Elle atteint le sommet de sa gloire avec un film d'Yves Robert « Le Grand Blond avec une chaussure noire ». On se souviendra éternellement de cette robe noire comme un fourreau, ras du cou par devant, ras des fesses par derrière, scène culte, qui a fait murmurer, s'extasier ou bien rire des salles entières. La robe était signée Guy Laroche et son partenaire était Pierre Richard : la grande blonde a éclipsé le Grand Blond.



Les années Delon
Pour Mireille Darc, les années suivantes sont les années Delon. En 1968, le beau gosse du cinéma français sent son mariage avec Nathalie s'étioler. Mireille est là. Entre eux, une tendre amitié et un profond respect seront scellés pour toujours. Ils sont un des couples emblématiques du cinéma français pendant une quinzaine d'années. Ils seront à l'affiche ensemble dans « L'Homme pressé », « Mort d'un pourri » ou « Borsalino ». Ils se sépareront au début des années 80. Delon aurait aimé avoir un enfant. Mais Mireille Darc souffre depuis l'enfance d'une malformation cardiaque qui la privera de toute maternité. Une méchante histoire de cœur qui la rattrape : en 1980, elle subit une première intervention chirurgicale. Une épée de Damoclès reste suspendue au-dessus de sa tête.



Les «docs» de Mireille
Dans les années 90 sa carrière sur le grand écran est révolue. Mais elle cartonne dans des séries télévisées, comme « Les cœurs brûlés », « Les yeux d'Hélène », « Terre Indigo », « Franck Riva ». Les téléspectateurs adorent retrouver la chipie d'antan mûrie mais toujours touchante, indépendante et humaine.

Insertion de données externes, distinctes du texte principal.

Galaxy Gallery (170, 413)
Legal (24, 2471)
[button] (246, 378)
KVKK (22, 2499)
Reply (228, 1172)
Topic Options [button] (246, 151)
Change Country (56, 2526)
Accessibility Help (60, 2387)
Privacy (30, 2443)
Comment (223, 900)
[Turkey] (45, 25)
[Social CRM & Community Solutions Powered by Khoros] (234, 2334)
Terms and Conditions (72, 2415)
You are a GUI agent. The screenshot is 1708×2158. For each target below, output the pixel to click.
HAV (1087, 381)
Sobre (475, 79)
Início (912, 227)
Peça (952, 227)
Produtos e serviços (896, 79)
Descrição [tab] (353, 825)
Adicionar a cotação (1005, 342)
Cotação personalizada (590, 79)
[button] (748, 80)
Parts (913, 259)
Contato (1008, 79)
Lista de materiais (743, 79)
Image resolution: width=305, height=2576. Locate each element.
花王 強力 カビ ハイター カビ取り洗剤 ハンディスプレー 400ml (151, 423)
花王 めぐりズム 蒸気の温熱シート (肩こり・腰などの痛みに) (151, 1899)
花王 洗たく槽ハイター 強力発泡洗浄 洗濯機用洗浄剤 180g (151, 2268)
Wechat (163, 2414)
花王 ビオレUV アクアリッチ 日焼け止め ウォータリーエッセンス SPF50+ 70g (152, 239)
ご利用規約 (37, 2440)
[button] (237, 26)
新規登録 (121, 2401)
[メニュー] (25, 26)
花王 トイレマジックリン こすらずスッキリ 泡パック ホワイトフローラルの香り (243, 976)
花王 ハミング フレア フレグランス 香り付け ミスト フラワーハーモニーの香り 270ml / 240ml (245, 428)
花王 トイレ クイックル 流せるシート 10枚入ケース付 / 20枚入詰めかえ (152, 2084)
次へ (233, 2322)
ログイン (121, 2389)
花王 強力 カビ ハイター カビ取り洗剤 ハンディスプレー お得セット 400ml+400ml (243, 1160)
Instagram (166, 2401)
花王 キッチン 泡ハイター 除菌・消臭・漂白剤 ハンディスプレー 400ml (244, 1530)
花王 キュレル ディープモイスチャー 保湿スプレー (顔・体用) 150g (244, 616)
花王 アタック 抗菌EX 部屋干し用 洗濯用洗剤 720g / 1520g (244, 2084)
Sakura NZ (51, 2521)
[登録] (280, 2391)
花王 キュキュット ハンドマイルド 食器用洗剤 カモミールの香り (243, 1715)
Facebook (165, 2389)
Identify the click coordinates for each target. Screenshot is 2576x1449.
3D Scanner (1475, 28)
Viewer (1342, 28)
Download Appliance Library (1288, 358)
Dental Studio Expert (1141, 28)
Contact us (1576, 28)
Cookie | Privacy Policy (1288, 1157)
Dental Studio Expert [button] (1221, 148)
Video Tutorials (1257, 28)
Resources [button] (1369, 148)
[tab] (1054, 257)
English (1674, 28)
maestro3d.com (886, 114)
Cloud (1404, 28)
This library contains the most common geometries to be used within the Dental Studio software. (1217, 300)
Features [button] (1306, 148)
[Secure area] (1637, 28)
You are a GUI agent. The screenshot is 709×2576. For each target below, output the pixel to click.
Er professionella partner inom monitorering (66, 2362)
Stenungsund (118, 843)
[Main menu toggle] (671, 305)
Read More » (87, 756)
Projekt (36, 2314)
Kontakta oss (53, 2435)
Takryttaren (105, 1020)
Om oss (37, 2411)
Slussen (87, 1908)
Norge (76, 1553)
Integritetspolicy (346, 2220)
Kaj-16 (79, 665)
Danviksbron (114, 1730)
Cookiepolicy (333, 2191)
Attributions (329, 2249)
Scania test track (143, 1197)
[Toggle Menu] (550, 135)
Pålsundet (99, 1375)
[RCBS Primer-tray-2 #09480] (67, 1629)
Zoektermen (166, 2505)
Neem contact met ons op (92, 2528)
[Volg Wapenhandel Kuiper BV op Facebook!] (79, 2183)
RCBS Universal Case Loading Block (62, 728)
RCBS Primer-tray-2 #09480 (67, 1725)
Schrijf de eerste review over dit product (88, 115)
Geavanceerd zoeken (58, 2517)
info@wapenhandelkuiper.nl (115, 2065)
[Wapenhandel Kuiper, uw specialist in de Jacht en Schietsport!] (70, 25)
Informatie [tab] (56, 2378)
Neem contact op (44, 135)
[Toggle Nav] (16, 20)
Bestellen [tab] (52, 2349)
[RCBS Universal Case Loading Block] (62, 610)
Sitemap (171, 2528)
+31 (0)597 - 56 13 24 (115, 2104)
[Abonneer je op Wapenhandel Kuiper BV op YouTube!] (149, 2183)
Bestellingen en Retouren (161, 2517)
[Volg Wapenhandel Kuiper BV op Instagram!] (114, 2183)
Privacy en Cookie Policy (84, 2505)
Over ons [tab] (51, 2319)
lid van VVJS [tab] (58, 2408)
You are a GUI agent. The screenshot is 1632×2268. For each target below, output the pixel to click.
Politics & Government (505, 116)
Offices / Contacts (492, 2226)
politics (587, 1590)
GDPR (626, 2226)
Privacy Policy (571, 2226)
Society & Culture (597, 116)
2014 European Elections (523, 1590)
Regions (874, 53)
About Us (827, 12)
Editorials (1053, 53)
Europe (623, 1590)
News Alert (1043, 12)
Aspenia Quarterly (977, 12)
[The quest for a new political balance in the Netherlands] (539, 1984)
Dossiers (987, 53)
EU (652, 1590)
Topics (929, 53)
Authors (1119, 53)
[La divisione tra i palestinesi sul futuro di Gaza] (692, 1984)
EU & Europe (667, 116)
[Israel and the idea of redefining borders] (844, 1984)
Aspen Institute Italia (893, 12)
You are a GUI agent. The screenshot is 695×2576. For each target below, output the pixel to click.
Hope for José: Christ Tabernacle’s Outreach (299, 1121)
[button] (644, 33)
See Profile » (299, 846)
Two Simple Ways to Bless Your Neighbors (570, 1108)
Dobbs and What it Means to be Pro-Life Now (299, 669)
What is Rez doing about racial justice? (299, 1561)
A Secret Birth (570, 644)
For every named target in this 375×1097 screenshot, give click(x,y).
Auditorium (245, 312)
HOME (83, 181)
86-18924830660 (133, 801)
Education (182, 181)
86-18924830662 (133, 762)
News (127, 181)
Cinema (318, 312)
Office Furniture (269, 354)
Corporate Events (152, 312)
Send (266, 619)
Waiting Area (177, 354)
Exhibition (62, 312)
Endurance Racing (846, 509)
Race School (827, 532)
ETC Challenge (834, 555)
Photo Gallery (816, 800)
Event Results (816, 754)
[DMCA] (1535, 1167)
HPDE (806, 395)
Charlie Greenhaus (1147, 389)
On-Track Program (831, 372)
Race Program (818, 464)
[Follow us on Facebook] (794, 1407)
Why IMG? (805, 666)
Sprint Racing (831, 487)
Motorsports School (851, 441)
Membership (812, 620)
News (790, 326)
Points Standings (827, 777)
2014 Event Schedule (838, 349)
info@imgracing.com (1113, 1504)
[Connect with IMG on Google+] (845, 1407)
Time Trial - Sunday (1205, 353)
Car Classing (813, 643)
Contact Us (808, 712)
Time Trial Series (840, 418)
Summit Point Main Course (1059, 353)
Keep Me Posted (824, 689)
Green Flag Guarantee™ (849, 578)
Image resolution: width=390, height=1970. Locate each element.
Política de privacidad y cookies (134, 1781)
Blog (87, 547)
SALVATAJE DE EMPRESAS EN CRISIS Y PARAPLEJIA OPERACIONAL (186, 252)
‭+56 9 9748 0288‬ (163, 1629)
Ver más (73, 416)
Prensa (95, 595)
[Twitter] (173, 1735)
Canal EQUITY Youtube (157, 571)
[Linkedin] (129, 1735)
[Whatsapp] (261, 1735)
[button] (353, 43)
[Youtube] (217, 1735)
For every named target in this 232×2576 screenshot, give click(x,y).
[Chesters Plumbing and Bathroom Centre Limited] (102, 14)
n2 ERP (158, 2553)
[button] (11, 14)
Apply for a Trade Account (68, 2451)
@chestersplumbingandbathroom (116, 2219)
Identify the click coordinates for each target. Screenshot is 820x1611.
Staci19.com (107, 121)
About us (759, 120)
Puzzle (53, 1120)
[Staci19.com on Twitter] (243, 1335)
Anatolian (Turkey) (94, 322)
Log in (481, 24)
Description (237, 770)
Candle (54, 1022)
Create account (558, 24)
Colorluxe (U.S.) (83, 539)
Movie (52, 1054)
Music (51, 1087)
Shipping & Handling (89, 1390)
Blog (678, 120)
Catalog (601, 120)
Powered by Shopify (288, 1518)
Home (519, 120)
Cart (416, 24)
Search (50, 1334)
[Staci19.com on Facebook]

Cette humanité profonde, on va la découvrir d'une autre manière, avec Mireille Darc. Elle passe de l'autre côté de la caméra pour des documentaires sur le monde du cinéma X, sur les greffes d'organes, sur les femmes sans domicile fixe, sur la prostitution, le cancer, les détenues ou même les mystiques religieuses.

Ambassadrice de la chaîne de l'espoir, pour les enfants cardiaques, Mireille Darc n'a jamais été lâchée par la maladie, qui piquait cette grande sauterelle sur une épingle. Réopérée en 2013, hospitalisée trois mois en 2016, elle a rendu son dernier souffle et c'est la France entière, cette fois, qui a le cœur gros.